The most effective place for a rudder on a sailing canoe is right at the stern. This puts it as far away as possible from the leeboard and rig and provides the best steering control. However with a canoe the best place for the sailor to be is in the centre of the canoe. This means that the canoe is trimmed neutrally, sitting level in the water when viewed from the side. It allows the canoe to be faster through the water as well as being more stable laterally.

With most sailing canoes, even with two people on board, it is better for both people to be seated near the centre, away from the ends. The central, widest part of the canoe provides more room for the sailor and crew to move towards the upwind side of the canoe when necessary, to counteract the overturning force of the sail. With a larger rig it is often necessary to get some of your weight outboard by sitting on the gunwale or any side deck.

All this causes a problem compared with a small dinghy with a transom where the sailor can sit nearer the stern and use a conventionalĀ  rudder and tiller. In a sailing canoe the sailor will be half the length of the canoe away from the rudder, which could be over 8 feet, so the tiller controls need to be that long to reach the sailor.

The most common arrangement on sailing canoes in the OCSG uses a side mounted tiller arm on the rudder stock with a long tiller extension going forward to the sailor. This long extension is often adjustable for length, to allow for a different position for the sailor depending on whether sailing one or two up, or if you change position when carrying a lot of gear. This works much better than a conventional dinghy rudder setup that has a long forward-pointing tiller and shorter tiller extension.

The long tiller extension is sometimes called a push-pull tiller, because wherever you are sitting you control the rudder by pushing it back or pulling it forward. It doesn’t matter whereabouts across the canoe you are (sitting out to the left, right or centrally) it is only the fore and aft movements that alter the rudder position. A few people who also sailed dinghies have tried using a conventional tiller in the past and this can be made to work, but most of them have now converted to the push pull tiller sytem. You can clamp the tiller to a gunwale, thwart or side deck with a bungee loop or similar fixture, holding the tiller fixed and keeping the rudder straight, to keep you on track if you are paddling. Using strong paddle strokes to just drive you forward, rather than also having to steer with part of the stroke, can be a very efficient way to make progress when the wind dies.

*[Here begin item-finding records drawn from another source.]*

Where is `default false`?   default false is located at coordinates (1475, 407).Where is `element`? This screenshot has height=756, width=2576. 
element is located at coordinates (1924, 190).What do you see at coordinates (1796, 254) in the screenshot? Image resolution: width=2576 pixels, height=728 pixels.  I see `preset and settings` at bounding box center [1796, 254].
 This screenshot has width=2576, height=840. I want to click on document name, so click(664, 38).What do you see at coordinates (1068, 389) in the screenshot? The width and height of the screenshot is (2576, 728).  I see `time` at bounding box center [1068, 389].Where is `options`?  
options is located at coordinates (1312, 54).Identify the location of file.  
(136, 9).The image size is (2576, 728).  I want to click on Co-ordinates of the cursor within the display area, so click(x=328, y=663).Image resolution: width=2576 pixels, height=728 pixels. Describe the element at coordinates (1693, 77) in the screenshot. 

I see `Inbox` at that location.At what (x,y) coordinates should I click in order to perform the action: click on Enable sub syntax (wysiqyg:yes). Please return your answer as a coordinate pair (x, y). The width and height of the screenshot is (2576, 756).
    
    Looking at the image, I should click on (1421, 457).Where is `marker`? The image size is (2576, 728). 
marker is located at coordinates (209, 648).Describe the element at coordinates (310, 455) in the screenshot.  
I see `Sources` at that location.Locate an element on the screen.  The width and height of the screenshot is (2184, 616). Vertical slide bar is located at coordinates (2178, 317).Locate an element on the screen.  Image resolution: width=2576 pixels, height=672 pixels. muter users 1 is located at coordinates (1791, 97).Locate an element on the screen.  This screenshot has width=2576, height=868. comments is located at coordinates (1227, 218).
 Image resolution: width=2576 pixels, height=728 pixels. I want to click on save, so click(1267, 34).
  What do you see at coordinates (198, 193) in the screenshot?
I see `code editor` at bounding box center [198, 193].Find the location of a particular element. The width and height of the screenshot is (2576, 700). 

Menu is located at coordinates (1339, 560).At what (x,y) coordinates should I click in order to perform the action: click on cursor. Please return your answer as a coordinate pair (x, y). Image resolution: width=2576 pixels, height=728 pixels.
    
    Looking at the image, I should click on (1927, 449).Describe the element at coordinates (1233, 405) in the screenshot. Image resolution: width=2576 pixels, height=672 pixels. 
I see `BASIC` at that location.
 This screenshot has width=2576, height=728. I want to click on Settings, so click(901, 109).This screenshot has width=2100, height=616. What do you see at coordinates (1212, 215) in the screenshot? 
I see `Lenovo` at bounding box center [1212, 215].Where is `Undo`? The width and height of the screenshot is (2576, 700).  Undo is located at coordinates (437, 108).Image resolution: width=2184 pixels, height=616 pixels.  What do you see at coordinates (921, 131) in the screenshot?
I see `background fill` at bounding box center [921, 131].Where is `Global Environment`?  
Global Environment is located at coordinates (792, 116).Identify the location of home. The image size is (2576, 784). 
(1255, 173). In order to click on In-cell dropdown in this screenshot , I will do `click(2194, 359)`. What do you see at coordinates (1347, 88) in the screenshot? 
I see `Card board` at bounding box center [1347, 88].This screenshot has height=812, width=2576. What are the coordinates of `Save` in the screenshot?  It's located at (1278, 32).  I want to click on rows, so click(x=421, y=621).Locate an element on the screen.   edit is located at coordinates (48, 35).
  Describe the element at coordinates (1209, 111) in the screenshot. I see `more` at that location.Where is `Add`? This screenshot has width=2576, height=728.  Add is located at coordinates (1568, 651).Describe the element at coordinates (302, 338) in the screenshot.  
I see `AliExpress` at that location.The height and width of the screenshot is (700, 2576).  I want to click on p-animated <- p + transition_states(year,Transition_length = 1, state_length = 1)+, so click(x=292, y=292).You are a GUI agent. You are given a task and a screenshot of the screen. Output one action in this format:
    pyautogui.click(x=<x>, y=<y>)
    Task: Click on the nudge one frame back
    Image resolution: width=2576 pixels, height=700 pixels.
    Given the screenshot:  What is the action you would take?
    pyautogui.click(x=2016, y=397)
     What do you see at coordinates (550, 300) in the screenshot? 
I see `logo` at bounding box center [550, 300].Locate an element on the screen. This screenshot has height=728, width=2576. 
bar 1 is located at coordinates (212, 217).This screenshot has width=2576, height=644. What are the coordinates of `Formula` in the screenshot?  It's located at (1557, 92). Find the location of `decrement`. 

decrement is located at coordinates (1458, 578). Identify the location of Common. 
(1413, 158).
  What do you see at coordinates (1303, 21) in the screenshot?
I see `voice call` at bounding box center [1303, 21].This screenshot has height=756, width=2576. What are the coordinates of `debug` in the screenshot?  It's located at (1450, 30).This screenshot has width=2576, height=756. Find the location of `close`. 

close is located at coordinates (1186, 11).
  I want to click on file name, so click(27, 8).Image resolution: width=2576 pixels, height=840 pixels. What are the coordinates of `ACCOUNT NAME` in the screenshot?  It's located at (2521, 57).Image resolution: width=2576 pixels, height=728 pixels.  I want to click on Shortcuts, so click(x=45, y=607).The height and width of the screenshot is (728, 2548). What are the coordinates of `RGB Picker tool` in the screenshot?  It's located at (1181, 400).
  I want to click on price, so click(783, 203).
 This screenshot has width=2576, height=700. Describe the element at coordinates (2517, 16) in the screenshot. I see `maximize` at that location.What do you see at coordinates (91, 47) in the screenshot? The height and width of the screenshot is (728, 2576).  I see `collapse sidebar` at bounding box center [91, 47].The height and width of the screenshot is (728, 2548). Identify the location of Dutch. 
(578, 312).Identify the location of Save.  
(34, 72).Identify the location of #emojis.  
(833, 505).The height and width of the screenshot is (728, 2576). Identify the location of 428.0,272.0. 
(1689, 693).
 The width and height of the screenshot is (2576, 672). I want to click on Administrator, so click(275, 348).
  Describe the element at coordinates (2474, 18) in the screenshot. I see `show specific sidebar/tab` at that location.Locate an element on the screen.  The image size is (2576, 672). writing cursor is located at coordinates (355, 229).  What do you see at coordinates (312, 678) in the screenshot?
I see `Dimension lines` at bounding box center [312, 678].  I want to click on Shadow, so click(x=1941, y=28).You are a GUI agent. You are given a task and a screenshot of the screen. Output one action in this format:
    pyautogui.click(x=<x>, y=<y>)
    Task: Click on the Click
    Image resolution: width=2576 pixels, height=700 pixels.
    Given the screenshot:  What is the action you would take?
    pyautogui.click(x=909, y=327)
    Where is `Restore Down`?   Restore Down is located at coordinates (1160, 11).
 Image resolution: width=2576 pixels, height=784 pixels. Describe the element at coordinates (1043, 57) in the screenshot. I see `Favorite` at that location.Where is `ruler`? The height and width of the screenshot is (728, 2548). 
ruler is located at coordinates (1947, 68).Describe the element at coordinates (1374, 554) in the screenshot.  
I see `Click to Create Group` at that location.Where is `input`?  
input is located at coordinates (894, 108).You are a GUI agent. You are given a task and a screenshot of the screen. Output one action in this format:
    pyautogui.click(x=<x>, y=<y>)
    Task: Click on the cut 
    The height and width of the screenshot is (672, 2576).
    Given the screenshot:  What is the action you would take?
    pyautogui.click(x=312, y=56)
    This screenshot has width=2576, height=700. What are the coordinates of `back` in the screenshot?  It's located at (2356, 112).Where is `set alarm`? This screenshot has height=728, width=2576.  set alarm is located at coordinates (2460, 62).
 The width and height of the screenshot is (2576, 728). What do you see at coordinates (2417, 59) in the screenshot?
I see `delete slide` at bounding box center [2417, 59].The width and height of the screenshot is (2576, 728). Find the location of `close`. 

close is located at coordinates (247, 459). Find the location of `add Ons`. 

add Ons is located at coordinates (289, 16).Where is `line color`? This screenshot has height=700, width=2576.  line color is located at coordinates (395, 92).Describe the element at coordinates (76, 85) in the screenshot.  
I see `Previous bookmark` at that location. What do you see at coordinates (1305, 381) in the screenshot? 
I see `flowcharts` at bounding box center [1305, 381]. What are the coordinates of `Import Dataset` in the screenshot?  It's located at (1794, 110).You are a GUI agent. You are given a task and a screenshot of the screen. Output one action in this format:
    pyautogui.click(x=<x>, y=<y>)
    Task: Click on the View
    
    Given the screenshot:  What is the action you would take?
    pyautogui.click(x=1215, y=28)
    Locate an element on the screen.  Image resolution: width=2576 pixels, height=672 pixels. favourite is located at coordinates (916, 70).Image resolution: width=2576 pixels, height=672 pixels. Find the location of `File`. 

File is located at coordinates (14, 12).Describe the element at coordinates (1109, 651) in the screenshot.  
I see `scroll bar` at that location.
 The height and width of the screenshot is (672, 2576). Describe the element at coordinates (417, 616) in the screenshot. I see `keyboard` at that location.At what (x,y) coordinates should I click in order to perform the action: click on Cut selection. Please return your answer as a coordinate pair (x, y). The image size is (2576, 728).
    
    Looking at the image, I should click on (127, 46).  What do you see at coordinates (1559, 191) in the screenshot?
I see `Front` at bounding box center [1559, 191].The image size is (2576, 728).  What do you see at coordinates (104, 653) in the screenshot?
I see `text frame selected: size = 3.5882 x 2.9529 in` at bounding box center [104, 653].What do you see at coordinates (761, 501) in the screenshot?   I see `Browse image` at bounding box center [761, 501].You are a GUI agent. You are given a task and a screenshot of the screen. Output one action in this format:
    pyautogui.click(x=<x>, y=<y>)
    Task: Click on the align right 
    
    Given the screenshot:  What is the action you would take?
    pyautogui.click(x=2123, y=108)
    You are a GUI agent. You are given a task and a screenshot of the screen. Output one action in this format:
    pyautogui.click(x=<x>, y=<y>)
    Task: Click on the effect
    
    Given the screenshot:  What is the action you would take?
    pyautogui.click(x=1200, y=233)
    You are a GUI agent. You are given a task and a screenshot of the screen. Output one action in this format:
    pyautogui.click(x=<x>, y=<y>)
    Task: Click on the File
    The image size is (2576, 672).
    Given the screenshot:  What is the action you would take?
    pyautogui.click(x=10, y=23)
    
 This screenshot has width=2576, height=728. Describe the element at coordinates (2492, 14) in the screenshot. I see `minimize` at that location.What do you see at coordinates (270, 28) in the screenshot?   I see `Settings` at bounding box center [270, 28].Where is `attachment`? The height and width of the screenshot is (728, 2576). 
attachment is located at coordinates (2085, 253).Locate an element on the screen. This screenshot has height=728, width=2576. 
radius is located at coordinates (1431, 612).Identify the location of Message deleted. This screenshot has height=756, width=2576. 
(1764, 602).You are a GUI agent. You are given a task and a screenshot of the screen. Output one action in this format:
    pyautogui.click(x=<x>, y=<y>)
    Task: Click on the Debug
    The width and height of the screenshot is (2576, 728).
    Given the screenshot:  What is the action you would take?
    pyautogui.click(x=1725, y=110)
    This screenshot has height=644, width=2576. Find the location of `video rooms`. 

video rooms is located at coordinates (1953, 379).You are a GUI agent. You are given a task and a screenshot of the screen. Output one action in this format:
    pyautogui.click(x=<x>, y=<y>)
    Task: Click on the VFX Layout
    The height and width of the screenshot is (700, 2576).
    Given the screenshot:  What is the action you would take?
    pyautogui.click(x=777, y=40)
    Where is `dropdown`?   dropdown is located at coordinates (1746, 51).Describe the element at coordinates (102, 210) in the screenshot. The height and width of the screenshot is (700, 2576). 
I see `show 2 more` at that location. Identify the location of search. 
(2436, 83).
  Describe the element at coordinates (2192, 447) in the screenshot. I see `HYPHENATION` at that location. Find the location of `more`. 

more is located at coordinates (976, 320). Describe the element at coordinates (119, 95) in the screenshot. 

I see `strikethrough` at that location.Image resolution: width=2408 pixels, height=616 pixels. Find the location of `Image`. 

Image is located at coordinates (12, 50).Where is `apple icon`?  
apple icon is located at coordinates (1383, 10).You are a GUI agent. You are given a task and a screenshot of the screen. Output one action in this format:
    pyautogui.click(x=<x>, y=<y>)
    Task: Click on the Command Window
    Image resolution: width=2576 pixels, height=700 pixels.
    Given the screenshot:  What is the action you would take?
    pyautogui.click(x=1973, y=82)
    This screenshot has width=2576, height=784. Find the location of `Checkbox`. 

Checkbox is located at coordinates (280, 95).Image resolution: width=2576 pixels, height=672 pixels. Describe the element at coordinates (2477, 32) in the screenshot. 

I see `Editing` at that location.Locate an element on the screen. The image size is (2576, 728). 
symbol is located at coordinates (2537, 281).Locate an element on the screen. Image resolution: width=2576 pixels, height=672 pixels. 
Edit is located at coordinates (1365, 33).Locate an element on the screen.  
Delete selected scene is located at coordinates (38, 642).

Most rudders have the ability to kick up if you run into an underwater object, or to be remotely lifted before you come ashore. Our rudder arrangements have two control lines that run forward to cleats near the sailor. One is the uphaul which allows the rudder to be pulled up out of the water. The other is a downhaul which holds the rudder down whilst sailing. The down haul should include a short section of bungee that provides a “shock absorber” allowing the rudder to “kick-up” automatically, in shallow water or if an underwater object is hit. This downhaul is released at the cleat before pulling the uphaul to raise the rudder when landing.

Old Town Penobscot 18, with crew sat near the middle of the canoe and sailor up on a side bench, balancing the canoe and controlling the rudder with a long push-pull tiller. There is a small lanyard on the tiller attached to the gunwale behind the sailor, so that if the tiller gets dropped it doesnt float away and end up trailing the canoe. It can be tricky getting to the rudder to retrieve a dropped tiller.